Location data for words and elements
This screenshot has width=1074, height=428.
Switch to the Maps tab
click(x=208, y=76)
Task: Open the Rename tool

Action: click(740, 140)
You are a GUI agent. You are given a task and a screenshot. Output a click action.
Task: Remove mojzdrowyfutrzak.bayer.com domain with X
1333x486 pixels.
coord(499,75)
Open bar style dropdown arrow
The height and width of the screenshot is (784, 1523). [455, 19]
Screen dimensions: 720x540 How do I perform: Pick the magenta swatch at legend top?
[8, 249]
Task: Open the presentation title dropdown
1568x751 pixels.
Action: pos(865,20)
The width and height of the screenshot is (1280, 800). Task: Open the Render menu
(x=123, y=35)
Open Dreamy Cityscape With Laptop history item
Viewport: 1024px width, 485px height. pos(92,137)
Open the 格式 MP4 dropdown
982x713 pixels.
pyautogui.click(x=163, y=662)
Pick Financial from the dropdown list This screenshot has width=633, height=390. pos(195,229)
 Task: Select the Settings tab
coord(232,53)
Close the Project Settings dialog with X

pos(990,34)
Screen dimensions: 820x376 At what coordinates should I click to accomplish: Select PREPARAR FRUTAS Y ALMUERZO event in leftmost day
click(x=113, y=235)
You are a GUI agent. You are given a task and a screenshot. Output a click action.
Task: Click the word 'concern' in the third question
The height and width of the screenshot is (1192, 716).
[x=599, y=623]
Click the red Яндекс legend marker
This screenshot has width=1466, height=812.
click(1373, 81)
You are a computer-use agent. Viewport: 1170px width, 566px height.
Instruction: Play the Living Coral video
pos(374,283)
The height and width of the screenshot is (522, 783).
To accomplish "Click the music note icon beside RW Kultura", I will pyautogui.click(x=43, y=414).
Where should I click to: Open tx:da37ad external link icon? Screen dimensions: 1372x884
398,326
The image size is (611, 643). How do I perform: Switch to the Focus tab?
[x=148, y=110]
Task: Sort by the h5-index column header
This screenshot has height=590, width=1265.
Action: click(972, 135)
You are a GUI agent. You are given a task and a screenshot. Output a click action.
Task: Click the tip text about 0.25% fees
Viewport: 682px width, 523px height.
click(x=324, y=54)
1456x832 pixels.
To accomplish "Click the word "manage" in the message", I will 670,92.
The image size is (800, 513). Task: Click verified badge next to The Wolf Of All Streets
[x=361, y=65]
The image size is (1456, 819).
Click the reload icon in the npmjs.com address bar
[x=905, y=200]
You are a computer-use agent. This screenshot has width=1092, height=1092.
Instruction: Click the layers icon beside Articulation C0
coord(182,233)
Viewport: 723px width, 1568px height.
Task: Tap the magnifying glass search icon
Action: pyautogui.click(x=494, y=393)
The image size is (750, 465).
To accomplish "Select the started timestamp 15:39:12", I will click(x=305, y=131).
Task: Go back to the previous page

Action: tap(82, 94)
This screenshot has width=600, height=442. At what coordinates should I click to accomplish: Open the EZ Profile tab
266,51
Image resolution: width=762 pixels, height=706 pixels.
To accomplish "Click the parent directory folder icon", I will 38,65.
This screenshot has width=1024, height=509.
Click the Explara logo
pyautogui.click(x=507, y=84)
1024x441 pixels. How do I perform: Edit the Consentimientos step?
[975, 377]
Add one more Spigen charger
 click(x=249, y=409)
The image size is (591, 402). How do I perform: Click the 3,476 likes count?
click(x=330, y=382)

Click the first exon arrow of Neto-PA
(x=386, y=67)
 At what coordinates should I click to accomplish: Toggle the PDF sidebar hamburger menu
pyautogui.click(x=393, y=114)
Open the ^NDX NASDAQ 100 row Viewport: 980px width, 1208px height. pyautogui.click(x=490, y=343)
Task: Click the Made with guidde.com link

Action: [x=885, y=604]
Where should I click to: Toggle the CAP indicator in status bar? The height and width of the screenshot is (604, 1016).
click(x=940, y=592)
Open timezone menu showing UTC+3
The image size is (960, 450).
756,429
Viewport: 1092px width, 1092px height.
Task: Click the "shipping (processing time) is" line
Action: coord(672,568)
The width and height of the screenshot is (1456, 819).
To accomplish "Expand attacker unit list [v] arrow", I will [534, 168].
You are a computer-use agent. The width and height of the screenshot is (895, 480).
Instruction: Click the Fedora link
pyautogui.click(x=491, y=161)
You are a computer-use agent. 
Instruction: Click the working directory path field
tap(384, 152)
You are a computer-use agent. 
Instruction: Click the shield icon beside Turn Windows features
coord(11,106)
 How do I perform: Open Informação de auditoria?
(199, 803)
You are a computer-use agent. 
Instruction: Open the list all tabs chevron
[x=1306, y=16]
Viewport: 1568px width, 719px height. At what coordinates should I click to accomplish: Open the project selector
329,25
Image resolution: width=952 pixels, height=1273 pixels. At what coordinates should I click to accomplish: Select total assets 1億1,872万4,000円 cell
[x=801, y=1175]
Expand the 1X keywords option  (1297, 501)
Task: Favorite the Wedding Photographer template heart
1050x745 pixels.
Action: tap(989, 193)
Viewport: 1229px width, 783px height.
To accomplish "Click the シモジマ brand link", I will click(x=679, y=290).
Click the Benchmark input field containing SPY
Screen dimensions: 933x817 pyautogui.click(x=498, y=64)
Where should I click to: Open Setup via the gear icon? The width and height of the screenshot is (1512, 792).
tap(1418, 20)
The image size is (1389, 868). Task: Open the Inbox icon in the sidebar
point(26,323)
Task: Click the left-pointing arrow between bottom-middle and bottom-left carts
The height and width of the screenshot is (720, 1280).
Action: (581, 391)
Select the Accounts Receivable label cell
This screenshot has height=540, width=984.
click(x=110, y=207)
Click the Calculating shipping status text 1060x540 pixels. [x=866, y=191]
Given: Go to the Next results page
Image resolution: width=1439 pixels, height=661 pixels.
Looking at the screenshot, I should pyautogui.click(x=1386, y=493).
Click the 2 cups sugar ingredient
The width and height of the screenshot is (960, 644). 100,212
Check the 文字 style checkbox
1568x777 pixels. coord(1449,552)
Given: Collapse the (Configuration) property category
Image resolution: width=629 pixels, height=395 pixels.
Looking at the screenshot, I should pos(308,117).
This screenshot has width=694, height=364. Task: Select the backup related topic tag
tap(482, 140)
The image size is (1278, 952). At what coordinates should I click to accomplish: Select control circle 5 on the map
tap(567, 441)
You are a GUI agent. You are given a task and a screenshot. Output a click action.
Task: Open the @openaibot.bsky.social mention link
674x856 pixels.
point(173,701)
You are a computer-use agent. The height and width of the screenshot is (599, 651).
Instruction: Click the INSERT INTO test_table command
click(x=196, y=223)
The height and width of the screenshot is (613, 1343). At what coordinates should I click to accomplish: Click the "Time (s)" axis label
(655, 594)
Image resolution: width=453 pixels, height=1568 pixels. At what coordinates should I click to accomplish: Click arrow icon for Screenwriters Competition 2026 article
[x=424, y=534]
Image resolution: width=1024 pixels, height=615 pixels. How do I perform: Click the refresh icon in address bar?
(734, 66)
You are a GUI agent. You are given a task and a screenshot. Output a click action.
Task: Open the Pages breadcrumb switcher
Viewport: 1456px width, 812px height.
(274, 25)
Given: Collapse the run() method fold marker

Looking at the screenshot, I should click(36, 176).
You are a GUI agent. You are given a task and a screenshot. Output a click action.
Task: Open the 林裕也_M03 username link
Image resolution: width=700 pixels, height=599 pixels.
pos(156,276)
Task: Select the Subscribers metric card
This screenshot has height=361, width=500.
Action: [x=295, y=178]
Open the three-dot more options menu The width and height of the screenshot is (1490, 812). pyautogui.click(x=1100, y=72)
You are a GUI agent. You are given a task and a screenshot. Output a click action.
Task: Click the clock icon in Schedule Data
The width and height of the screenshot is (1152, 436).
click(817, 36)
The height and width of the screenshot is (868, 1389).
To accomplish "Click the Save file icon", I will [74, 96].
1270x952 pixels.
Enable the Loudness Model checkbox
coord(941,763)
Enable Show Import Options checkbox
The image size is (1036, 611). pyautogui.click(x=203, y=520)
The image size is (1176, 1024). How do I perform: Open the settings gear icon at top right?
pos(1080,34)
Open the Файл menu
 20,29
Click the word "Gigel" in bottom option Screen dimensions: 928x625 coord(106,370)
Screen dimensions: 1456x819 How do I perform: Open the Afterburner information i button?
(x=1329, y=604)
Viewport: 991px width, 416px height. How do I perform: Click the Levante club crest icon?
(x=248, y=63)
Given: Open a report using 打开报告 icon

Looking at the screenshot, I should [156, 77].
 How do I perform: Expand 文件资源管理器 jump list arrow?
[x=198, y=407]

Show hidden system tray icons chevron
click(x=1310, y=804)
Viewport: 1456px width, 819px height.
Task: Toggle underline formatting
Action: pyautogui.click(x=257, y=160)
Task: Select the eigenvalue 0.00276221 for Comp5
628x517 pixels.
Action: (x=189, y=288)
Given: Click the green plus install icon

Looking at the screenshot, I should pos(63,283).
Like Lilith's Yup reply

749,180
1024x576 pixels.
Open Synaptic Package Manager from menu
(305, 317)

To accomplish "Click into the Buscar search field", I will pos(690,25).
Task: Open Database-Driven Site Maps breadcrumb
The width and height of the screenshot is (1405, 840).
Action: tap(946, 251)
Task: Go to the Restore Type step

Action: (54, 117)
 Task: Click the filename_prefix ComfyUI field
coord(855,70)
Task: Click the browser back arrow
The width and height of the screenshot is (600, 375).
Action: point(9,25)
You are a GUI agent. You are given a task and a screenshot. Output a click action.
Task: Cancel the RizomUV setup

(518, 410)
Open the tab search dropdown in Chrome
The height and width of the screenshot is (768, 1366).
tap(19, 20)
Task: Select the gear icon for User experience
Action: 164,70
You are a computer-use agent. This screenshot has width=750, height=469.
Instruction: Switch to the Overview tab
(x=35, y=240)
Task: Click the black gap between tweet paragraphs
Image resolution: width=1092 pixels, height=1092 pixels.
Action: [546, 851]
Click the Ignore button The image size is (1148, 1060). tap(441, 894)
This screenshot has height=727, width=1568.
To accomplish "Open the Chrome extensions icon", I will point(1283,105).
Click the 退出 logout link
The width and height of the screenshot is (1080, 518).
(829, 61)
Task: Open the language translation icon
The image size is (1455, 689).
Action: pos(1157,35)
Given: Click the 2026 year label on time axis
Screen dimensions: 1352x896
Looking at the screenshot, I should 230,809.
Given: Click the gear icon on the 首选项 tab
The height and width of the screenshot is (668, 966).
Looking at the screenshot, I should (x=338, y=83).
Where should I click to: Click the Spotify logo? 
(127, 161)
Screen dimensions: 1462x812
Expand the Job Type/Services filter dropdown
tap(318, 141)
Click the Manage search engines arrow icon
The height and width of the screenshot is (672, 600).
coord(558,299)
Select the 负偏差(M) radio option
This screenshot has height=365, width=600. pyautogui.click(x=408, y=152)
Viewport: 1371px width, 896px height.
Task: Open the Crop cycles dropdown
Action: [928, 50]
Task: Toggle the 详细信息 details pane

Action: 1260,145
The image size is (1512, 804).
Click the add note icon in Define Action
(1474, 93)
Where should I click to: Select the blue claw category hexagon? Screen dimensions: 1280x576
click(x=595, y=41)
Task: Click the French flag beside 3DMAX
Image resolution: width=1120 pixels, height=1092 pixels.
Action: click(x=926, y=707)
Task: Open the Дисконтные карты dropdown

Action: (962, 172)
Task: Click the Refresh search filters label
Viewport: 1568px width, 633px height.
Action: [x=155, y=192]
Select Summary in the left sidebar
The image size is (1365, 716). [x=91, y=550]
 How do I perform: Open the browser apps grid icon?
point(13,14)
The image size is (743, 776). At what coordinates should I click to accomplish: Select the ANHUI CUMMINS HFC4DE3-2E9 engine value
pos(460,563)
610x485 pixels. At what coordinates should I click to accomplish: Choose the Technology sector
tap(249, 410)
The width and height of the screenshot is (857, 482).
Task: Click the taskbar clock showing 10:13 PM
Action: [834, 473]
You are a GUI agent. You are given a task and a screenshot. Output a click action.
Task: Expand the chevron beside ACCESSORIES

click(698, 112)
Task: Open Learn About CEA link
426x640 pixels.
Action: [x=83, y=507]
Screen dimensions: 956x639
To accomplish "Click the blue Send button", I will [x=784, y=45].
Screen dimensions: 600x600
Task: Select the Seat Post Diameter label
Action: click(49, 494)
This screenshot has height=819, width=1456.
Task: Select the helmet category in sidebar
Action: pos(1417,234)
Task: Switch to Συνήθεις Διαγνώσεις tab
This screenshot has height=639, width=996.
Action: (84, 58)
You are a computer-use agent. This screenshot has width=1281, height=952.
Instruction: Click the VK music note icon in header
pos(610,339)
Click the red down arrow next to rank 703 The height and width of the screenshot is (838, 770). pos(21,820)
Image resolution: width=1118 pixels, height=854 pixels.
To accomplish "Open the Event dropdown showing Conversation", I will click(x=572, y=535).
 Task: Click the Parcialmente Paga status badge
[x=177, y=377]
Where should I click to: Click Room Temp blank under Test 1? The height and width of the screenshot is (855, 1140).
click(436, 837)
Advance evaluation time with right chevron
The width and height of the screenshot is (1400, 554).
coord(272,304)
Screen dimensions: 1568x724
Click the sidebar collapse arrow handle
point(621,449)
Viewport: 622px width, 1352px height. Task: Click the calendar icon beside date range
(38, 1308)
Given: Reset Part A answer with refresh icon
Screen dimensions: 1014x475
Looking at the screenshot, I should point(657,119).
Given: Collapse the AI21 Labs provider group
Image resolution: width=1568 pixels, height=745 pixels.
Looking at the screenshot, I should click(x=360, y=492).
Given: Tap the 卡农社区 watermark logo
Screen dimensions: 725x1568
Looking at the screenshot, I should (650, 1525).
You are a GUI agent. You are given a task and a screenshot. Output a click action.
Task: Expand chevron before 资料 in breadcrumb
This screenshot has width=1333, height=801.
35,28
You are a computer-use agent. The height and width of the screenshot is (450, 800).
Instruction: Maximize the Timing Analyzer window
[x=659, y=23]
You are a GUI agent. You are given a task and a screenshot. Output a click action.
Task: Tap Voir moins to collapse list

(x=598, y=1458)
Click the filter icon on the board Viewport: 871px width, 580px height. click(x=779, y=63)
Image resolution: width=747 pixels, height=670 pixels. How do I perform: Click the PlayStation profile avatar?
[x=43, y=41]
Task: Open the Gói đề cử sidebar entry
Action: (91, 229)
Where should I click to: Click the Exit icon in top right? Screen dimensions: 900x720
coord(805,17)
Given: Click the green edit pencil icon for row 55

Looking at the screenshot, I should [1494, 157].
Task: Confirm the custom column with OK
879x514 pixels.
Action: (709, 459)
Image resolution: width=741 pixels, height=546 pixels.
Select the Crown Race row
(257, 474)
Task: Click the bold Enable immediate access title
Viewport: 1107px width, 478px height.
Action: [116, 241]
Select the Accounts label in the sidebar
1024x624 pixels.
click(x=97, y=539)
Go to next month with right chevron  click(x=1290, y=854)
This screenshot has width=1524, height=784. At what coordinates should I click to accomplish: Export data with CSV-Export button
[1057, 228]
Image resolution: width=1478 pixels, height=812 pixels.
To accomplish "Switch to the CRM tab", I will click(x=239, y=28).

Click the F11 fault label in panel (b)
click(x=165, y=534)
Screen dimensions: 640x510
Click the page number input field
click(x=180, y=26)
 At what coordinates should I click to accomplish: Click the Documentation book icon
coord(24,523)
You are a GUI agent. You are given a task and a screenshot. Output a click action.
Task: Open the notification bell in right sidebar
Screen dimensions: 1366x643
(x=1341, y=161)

Your goal: Select each line of the listing above that contains the word "music" and copy those lines out.

Reply:
To accomplish "Click the music note icon beside RW Kultura", I will pyautogui.click(x=43, y=414).
Instruction: Click the VK music note icon in header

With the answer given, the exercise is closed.